For Immediate Release
Timothy Karr, 201-533-8838
FCC Chairman Reportedly Moving Forward with Real Net Neutrality Protections
WASHINGTON - FCC Chairman Tom Wheeler plans to put forth an Open Internet Order that includes reclassification of broadband access as a “telecommunications service” under Title II of the Communications Act, according to news reports on Monday.
The commissioners will vote on the order at the agency’s Feb. 26 open meeting.
Free Press President and CEO Craig Aaron made the following statement:
“The FCC appears to be moving toward achieving one of the most important victories for the public interest in its history. Title II is the best legal means to ensuring everyone's right to connect with everyone else online. This straightforward protection of two-way communications is central to real Net Neutrality and critical to the future of the Internet.

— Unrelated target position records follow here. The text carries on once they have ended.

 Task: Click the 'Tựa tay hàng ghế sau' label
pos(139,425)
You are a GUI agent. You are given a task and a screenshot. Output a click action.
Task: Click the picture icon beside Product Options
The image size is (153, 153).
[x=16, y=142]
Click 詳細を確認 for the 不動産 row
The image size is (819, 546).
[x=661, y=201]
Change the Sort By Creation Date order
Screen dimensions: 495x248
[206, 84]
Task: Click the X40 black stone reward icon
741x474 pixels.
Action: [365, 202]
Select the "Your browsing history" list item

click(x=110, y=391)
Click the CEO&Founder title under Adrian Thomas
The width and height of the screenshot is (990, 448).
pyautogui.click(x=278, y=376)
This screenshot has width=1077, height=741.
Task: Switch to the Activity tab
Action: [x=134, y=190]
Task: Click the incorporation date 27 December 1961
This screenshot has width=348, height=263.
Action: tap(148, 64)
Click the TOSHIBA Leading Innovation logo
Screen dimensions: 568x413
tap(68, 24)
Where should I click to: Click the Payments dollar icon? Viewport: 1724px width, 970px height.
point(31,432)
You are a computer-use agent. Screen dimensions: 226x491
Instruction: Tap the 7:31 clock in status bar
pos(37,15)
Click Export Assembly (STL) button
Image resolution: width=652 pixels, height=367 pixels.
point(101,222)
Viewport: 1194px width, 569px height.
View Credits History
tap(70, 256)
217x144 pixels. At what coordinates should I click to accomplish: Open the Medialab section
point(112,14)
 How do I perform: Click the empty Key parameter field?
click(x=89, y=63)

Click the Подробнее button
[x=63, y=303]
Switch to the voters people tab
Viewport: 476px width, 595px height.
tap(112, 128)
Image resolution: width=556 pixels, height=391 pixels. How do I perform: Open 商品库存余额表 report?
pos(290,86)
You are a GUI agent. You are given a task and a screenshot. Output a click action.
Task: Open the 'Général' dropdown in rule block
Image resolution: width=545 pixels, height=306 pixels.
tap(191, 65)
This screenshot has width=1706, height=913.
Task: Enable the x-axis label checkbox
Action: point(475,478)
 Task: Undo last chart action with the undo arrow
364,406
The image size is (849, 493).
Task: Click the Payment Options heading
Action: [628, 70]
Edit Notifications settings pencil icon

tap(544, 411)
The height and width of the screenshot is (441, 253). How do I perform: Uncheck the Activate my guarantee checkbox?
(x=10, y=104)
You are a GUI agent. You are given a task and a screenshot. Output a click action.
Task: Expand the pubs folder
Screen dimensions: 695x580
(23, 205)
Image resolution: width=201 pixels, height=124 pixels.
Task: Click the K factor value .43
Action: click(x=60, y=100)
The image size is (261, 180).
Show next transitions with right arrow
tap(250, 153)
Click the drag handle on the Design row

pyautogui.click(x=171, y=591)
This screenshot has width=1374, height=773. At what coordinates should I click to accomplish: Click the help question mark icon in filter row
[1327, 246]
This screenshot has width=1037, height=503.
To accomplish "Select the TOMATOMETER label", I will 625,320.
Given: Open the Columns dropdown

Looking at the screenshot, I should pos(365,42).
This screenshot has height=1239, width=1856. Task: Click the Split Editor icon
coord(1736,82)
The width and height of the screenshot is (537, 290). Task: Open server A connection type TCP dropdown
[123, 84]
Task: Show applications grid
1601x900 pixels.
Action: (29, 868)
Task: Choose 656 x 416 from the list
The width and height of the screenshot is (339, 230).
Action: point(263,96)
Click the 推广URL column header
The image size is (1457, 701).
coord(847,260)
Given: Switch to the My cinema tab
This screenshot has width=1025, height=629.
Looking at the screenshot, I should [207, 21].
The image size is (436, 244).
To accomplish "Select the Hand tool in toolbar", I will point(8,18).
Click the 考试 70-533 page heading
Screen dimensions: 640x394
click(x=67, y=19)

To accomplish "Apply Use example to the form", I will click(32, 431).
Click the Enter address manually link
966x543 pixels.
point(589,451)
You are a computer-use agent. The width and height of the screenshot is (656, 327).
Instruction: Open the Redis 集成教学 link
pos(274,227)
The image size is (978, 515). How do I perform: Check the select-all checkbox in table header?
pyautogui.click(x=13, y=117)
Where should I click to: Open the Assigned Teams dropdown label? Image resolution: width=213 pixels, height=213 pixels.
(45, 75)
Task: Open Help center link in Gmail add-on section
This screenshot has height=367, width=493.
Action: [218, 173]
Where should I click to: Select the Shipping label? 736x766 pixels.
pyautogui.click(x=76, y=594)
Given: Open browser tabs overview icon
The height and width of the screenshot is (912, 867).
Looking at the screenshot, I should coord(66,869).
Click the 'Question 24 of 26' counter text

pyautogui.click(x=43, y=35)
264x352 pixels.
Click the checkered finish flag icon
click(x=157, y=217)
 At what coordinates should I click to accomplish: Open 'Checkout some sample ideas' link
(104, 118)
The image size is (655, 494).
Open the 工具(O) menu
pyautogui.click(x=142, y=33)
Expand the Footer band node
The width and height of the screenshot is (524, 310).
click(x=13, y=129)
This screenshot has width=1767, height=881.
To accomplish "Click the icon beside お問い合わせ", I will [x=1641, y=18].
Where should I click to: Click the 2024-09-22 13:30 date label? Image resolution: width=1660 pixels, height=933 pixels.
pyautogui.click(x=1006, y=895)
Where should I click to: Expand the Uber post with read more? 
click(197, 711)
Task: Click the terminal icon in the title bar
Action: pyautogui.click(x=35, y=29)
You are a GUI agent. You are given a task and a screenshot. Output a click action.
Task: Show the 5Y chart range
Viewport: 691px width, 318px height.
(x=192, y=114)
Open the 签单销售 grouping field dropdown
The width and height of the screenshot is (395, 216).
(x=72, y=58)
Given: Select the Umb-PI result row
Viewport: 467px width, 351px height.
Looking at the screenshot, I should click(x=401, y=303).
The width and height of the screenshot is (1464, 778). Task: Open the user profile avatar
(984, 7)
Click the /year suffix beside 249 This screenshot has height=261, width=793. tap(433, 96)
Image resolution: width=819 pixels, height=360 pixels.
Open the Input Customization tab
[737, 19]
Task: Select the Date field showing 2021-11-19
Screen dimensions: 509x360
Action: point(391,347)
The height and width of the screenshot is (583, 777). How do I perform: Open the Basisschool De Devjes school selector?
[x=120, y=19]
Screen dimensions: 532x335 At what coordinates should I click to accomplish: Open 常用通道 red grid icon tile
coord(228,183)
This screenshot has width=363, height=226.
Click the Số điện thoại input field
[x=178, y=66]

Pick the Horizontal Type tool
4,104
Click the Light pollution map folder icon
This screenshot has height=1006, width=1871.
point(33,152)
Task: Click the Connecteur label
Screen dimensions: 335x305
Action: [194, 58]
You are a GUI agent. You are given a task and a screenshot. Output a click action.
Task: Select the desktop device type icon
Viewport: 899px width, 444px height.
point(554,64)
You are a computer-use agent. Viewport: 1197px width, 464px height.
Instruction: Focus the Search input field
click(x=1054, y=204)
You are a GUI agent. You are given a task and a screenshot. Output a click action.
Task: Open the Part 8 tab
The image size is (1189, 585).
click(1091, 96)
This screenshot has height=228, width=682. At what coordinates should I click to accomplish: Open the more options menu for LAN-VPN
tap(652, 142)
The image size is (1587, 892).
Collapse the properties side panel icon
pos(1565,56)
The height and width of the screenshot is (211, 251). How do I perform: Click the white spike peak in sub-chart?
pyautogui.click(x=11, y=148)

"We can’t judge what we have yet to see, since the details of the final FCC item aren’t yet available. From all indications, Chairman Wheeler seems intent on choosing the correct path to protecting the open Internet. If the FCC does that — and also keeps the final order free of loopholes and industry meddling — the chairman should be cheered by the millions who have mobilized to save the Internet.
"Internet service providers are guilty of spreading tons of misinformation about Title II, and they’ll spew more lies as the vote approaches. But the reality is that Title II of the Communications Act recognizes and protects the legal right of all individuals to access affordable, competitive and secure communications networks which enable them to transmit the information of their choosing between points of their choosing, without unjust discrimination.
"Wheeler is right to move this issue forward now. Millions have spoken, including the president. A bipartisan Congress updated Title II as the law for two-way broadband networks in the Telecom Act of 1996, and it remains a sound option for the FCC today. U.S. policy should always protect every individual's ability to access open communications pathways. The FCC's Title II decision would ensure that everyone has the ability to communicate freely online.
“Neither Congress nor the FCC should delay this issue any further. The FCC should move forward now with the real Net Neutrality protections we need."